Conspirators sentenced in cell-phone fraud scheme

Monday, March 17, 2008 | 8:46 p.m. CDT

COLUMBIA — Two conspirators in a $160,000 fraud scheme involving former state employees, incarcerated prisoners and cell phone company workers were sentenced for stealing the identities of mentally handicapped people in local group homes, according to the U.S. Attorney’s office.

Clayton J. Deardorff, 30, of Kansas City was sentenced Monday to five years and five months in federal prison without parole for his role in the crime. Erica D. Kelley, 29, of Jefferson City was sentenced to five years of probation.

Both Deardorff and Kelley pleaded guilty to conspiracy charges after being charged in a May 31, 2007, indictment.

Deardorff and Kelley were among seven players that were charged with using and stealing the identities of group home members in Jefferson City and Columbia, among others in different cities, according to a news release from the U.S. Attorney’s office.

Conspirators stole identity information, such as names and Social Security numbers, to set up multiple cell phone accounts for relatives of Deardorff and other inmates at the Tipton Correctional Facility. The phones were used to receive calls from the prisoners from January 2002 through December 2006, according to the news release.
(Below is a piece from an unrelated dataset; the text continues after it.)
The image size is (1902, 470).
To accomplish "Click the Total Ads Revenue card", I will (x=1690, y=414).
“Prisoners in the Missouri Department of Corrections are allowed to make calls while confined, but have to have a method to pay for the calls. Often this is done by making collect calls,” said Don Ledford, a spokesman for the U.S. Attorney’s office.

Kelley, a former employee of the Missouri Department of Revenue, used the stolen identity information to purchase cell phone plans and phones and to open credit accounts, Ledford said.
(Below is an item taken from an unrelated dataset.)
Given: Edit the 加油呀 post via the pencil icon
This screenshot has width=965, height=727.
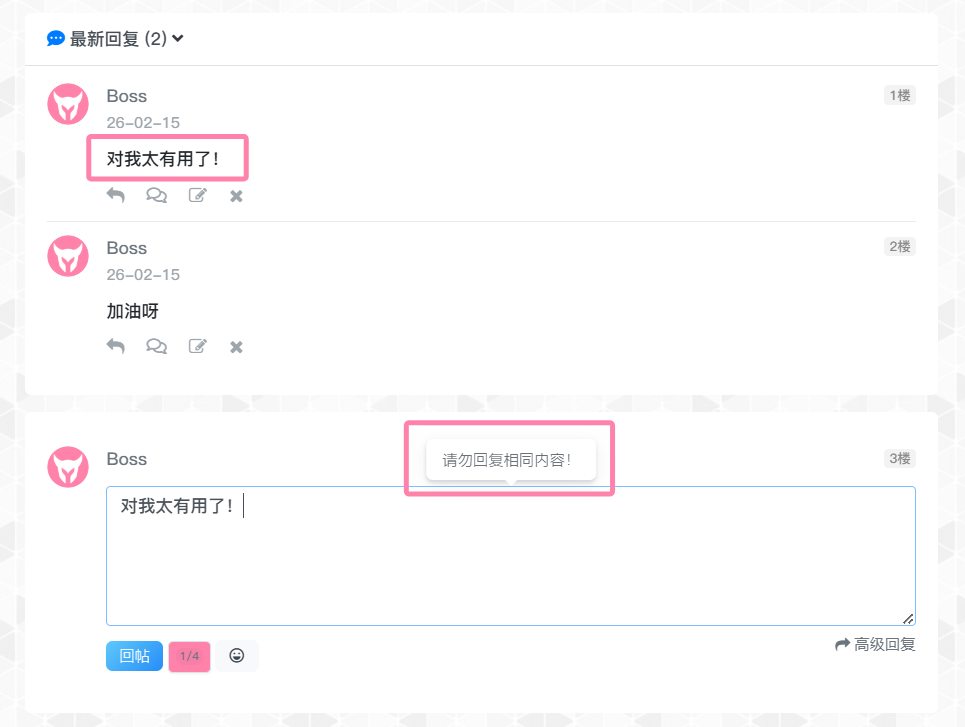Looking at the screenshot, I should 198,347.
Deardorff recruited others, including his wife, to steal identity information so he and other prisoners could make phone calls on fraudulently purchased cell phones, according to the news release.
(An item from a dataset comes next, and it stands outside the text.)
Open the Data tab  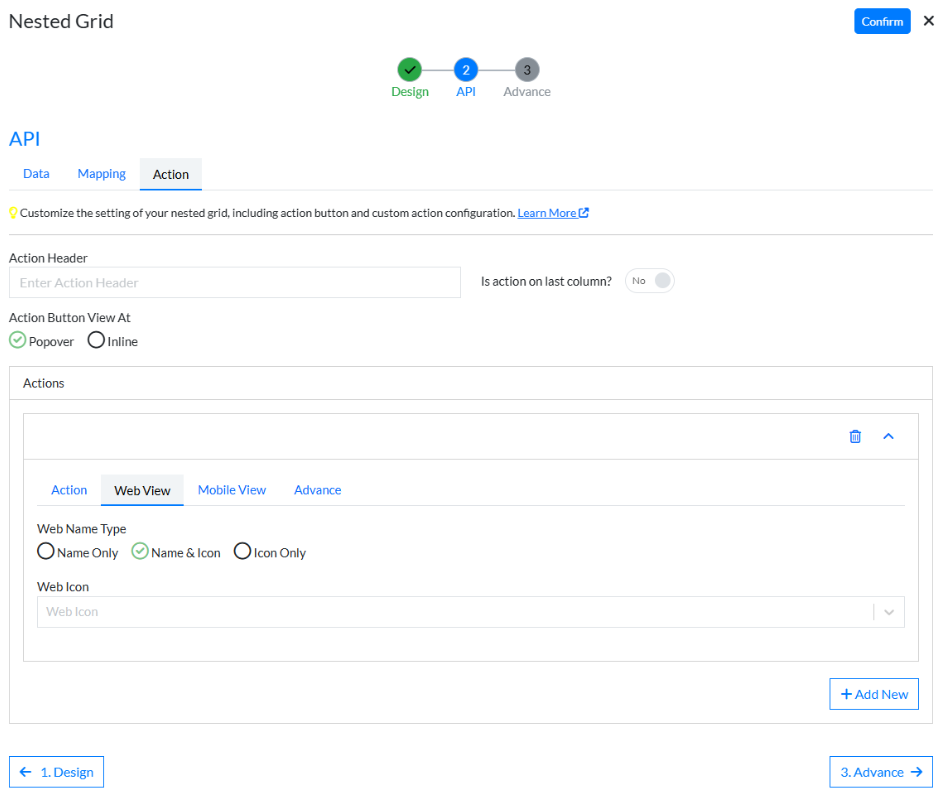tap(36, 174)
“(Deardorff and other prisoners) could make calls from within the state prison to a local number and were forwarded to the cell phone,” Ledford said of plan, adding that the “cell phone company would eventually close the account.”

The other five charged conspirators are: Sprint PCS employee Angie M. Roark, 30, of New Bloomfield; Brenda M. Adams, 34, of Jefferson City; nursing home employee Robin L. Deardorff, 32, of Kansas City; Missouri Department of Revenue employee Krystal G. Stephens, 22, of Jefferson City; and United Telephone Company employee Anna M. Stephens, 31, of Jefferson City.

All seven that were charged pleaded guilty.

In addition to $80,000 in cell phone charges, the conspirators racked up an $80,000 bill in credit charges, Ledford said. Both Kelley and Deardorff were ordered to pay the damages of the scheme, $160,000, in restitution.